Developers who opt into the bonus must first submit their proposals to the Planning Commission, which then gives the Department of Licenses and Inspections the go-ahead to grant zoning permits. Developers don’t actually pay into the Housing Trust Fund until building permits are filed. None of the projects expected to pay into the Trust Fund has reached that stage yet, said Chrystie.

Given that, the city has “no way to predict” whether the bonus is on track to meet its $18 million goals, he said. 

First bonus-backed project underway in Queen Village

Ori Feibush, who has built an empire of renovated row houses in gentrifying areas of the city, is one of the developers expected to make use of the bonus. He plans to use it on four projects in exchange for $1 million in payments to the Trust Fund.

“I made business decisions on purchasing the properties” with the intention to use the bonus, said Feibush, the president of OCF Realty. “From a planning perspective, on our end, our plans to use the bonus went in all of our offering documents to the banks and all of our prospectuses to investors.”

But while Feibush’s projects remain in early stages, a 150-year-old Queen Village church turned Buddhist temple has won the distinction of being the first bonus-backed project to win its building permits.

Emanuel Lutheran Church, more recently Phat Quang Buddhist Temple, on 4th Street in Queen Village. (Emma Lee/WHYY)

Plans for the 1001 S. Fourth St. project show a 40-unit project. Four of the building’s 40 units will be priced at below-market rate in exchange for an allowance to build more floors within the existing structure.  

Opting out of integration?

Quiñones-Sánchez’s reformed bonus has already proved more popular than its predecessor, created in 2012 and used only three times over six years. That incentive applied only in the highest-density parts of the city. 

The expansion passed in 2018 allows the incentive to be used on residential projects in those densest districts, but also in multi-family row house areas.  

Though the new policy opens up many new areas for interested developers, places zoned for single-family housing still don’t qualify. Much of the city falls into that single-family zoning designation, including many of the most desirable and affordability-starved areas. 

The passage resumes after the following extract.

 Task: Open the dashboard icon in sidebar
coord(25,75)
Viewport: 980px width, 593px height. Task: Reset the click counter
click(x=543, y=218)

Still, inclusionary zoning advocates view the policy as a tool to foster economic integration by incentivizing developers to build affordable units alongside market-rate ones.  

But Philly’s policy allows developers to opt out of that element by paying into the fund instead of building on-site. Only three of the 12 projects in the pipeline will build affordable units on site, with most, like Feibush, opting to instead pay into the Housing Trust Fund. 

Quiñones-Sánchez hopes that trend shifts over time.

We have “to encourage developers with high-impact projects in the community to [build affordable units] on site,” Quiñones-Sánchez said. “That’s what leads us to mixed-income communities.”

There are signs that the bonus could eventually expand beyond its current scope. Last week, City Council approved a spot-zoning bill that enables Parkway Corp. to use the incentive in the development of a Center City office tower.  Parkway’s 15-story tower at 20th and Arch streets will contribute $2.5 million to the Trust Fund in exchange for a floor-area-ratio bonus that will allow it to build additional square footage. 

That figure isn’t factored into the $3 million cash infusion the city expects from other projects using the bonus. 

At a Planning Commission meeting in June, Anne Fadullon, the city’s director of planning and development, said she liked the idea of expanding the bonus’s applicability to nonresidential projects. 

“Personally, I like the idea of commercial buildings paying into the Housing Trust Fund,” said Fadullon. “It’s something we should look at in a broader nature [beyond the Arch Street project].”